LUNE ROUGE


Elle sort-et fait :coucou !-de derrière la forêt,

Engageant lentement sa tête dans les cieux ;

Pierrot est tout ému quand elle lui apparaît .

Elle vient de faire coucou,  la petite coquine ?

Ronde et argentée : coucou, me revoilà !

Certains ont dû penser qu’il guettait Colombine,

Lui, dont le cœur soupire, attendait - toujours là !

*

Il se rappelle encore, alors qu’il devient vieux,

Des lunes d’autres fois ;quand il était enfant,

Blafardes, insolites, elles interrogeaient

Son jeune esprit pensif ; il s’était engagé :

Il avait épié ses mers et ses volcans

A l’aide de lentilles et de tubes emmanchés

Et ses hautes montagnes, en désirant chercher

L’Etre mystérieux entouré de silence

Dont il croyait pouvoir découvrir l’existence.

*

Il quitte alors son rêve, et cette lune blême

Qui sur les bords du lac projette sa clarté

Tente à le renvoyer tout au fond de lui même.

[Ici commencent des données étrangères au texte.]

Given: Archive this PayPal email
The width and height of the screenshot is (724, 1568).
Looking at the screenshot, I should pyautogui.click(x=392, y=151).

L’air pur est si léger par ce beau soir d’été

Qu’il s’assoupit heureux aux pieds des symphorines,

Plaquant quelques accords avec sa mandoline.

*

Pierrot s’est endormi, se réveille soudain.

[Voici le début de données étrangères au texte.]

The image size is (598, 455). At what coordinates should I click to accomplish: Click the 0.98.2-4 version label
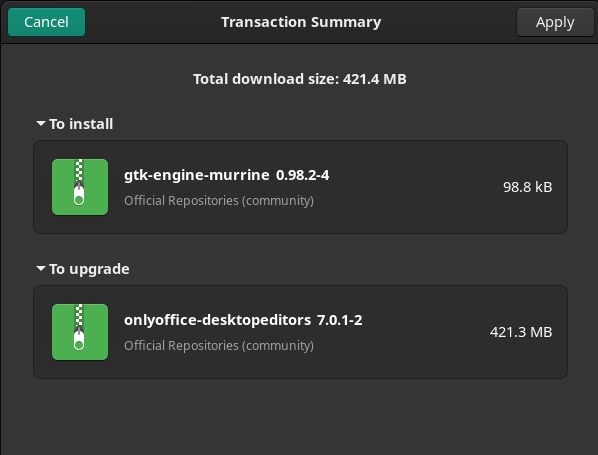tap(302, 175)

Légèrement brumeux, à quatre heures du matin,

Le ciel laisse paraître à travers le halo,

Devenue toute rouge, la pâle Séléné

Dont les rayons caressent la surface de l’eau

Exposant sur le lac un tableau de Monet

Que l’on pourrait nommer si cela nous enchante :

" Impression la nuit d’une lune couchante."

Devant tant de beauté, alors qu’elle décline,

Salue la lune rouge, pensant à Colombine,

Notre gentil Pierrot pinçe sa mandoline.